--- Task statement ---
After finding the line that includes "You are a computer-use agent. Screen" in the records below, transcribe it and each line after it through the last, exactly, and add nothing.

[Stored items]

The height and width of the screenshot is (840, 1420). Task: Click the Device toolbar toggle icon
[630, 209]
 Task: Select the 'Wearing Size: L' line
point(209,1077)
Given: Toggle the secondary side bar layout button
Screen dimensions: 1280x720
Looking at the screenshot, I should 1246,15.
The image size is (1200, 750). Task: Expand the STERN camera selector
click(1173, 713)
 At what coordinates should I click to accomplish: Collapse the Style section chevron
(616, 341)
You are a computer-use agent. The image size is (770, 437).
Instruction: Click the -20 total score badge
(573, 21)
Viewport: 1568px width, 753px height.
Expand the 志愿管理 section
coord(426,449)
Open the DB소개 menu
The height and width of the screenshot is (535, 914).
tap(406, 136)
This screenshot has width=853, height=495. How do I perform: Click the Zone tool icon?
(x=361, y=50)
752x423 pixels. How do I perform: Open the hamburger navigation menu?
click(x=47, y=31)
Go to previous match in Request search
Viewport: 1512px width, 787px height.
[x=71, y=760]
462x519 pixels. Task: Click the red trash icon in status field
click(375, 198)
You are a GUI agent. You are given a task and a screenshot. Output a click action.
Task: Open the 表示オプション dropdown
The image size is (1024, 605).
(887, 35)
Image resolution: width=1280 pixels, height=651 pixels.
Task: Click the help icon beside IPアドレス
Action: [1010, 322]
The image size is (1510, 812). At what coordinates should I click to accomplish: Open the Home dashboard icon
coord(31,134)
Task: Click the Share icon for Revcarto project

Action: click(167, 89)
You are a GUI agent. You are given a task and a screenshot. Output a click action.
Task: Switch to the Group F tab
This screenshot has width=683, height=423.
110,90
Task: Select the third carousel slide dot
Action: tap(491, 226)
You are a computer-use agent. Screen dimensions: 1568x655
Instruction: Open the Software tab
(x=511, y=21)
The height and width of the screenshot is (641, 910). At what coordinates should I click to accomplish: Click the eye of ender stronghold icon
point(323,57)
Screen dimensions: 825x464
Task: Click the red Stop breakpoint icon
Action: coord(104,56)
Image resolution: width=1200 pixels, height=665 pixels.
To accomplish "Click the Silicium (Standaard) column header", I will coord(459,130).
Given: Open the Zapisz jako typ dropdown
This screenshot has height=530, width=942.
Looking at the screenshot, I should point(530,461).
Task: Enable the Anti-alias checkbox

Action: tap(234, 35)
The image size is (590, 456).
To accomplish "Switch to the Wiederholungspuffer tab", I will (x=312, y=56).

--- Response area ---
You are a computer-use agent. Screen dimensions: 1568x655
Instruction: Open the Software tab
(x=511, y=21)
The height and width of the screenshot is (641, 910). At what coordinates should I click to accomplish: Click the eye of ender stronghold icon
point(323,57)
Screen dimensions: 825x464
Task: Click the red Stop breakpoint icon
Action: coord(104,56)
Image resolution: width=1200 pixels, height=665 pixels.
To accomplish "Click the Silicium (Standaard) column header", I will coord(459,130).
Given: Open the Zapisz jako typ dropdown
This screenshot has height=530, width=942.
Looking at the screenshot, I should point(530,461).
Task: Enable the Anti-alias checkbox

Action: tap(234, 35)
The image size is (590, 456).
To accomplish "Switch to the Wiederholungspuffer tab", I will (x=312, y=56).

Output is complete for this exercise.